> [TASK DETAILS] Whenever "agent" appears in a line of the entries below, that line counts; give the total only.
====== RECORD EXTRACTS ======
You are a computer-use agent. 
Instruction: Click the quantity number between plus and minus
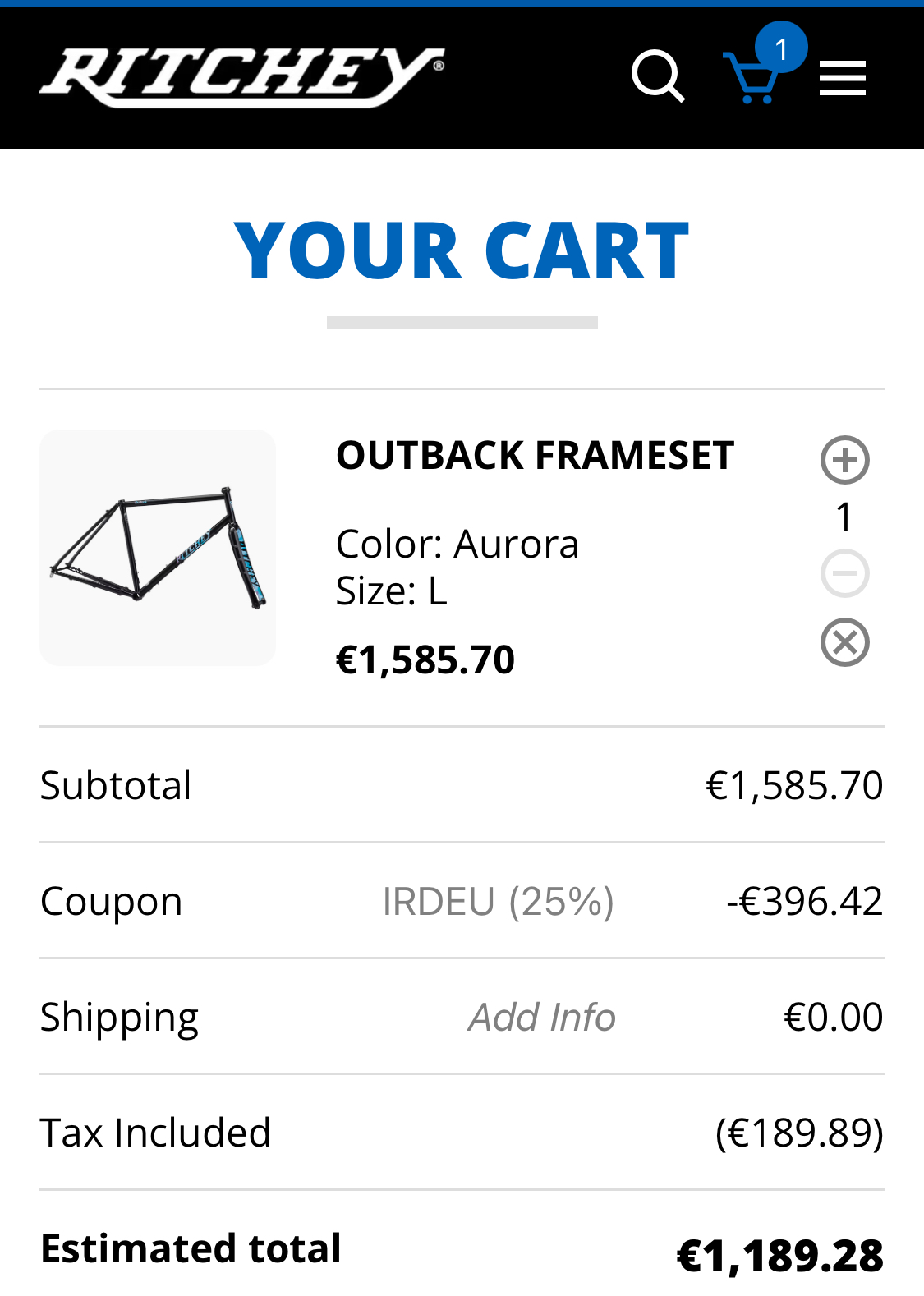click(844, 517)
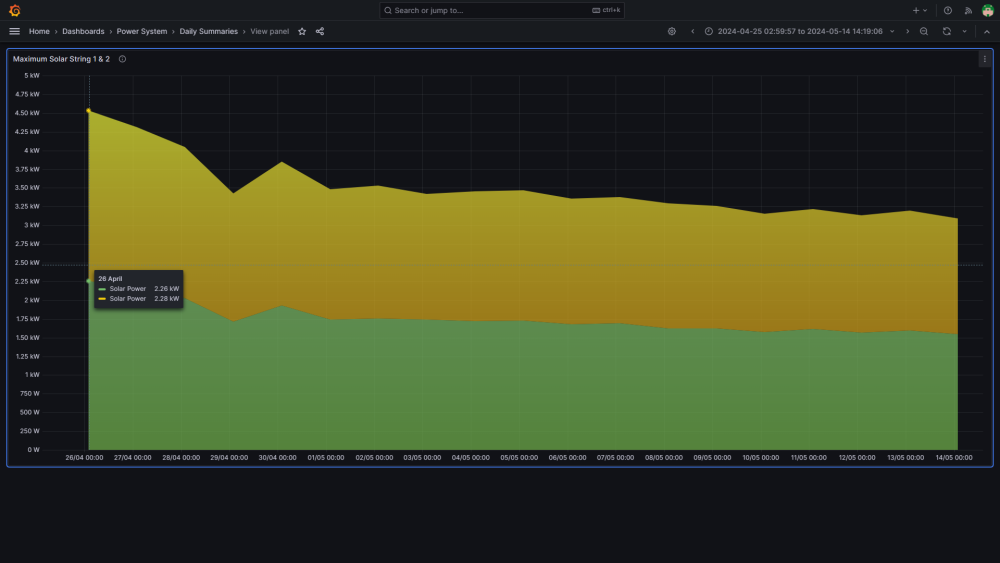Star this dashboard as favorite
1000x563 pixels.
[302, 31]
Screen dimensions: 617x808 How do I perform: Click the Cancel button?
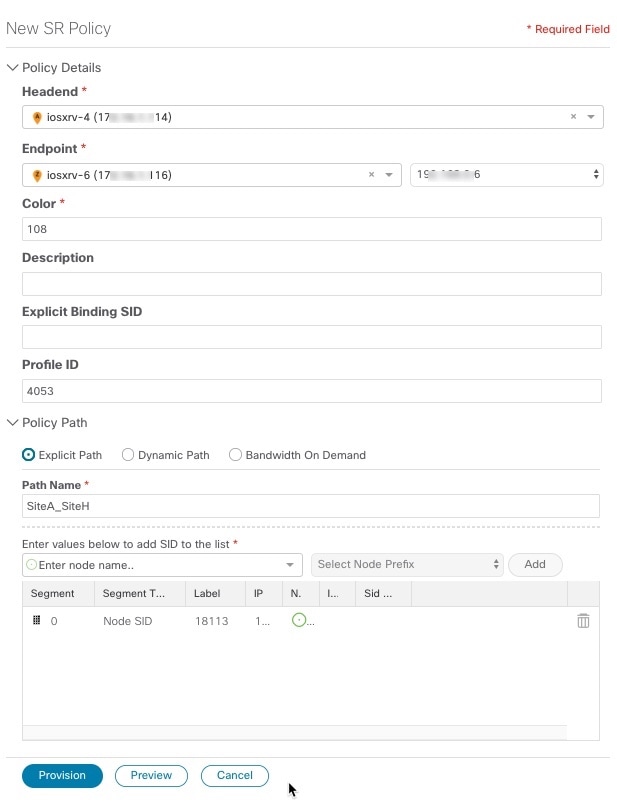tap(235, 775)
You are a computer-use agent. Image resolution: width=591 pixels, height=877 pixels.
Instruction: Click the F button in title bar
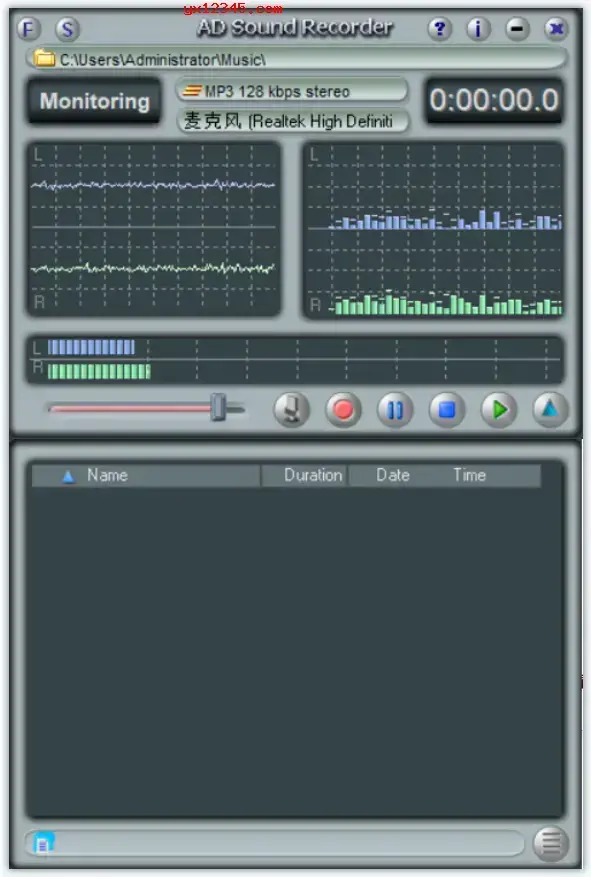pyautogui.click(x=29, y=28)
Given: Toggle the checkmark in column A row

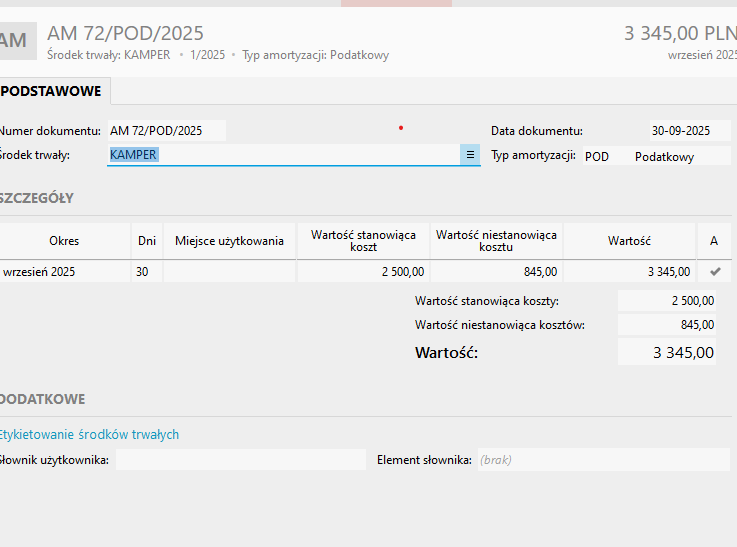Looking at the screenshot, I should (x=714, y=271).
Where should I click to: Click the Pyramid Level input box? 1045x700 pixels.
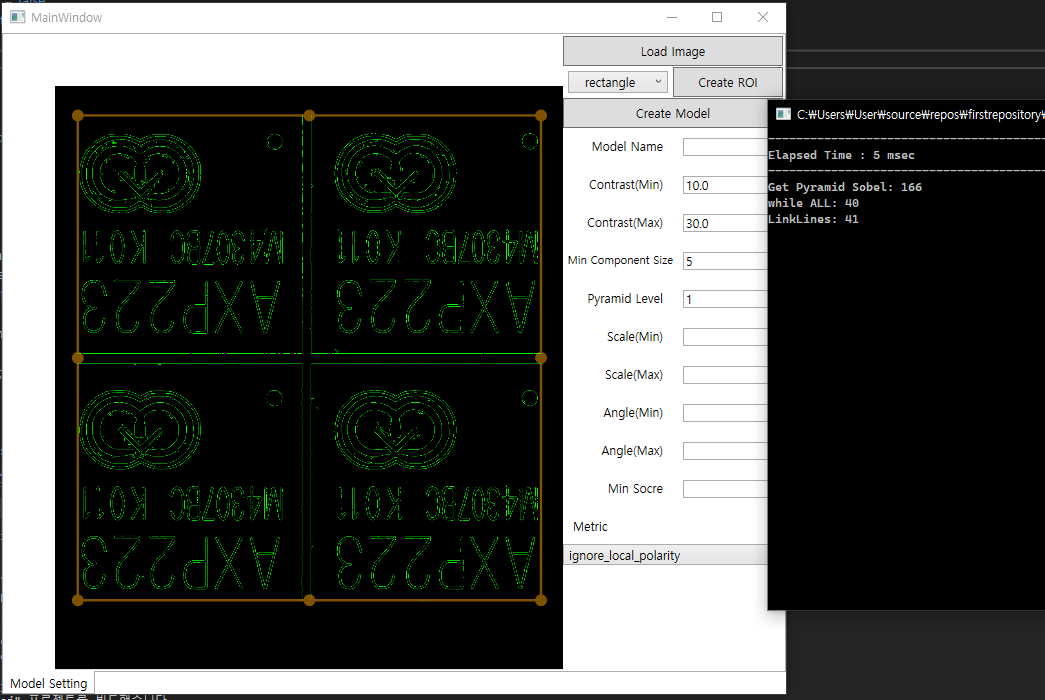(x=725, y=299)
======
====== RECORD EXTRACTS ======
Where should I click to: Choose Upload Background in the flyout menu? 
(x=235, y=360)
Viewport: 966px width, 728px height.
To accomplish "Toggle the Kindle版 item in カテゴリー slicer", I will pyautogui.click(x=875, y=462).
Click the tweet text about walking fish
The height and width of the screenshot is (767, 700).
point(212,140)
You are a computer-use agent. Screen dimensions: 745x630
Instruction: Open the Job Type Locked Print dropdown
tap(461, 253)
======
> [RESULT FOR THIS EXERCISE] 3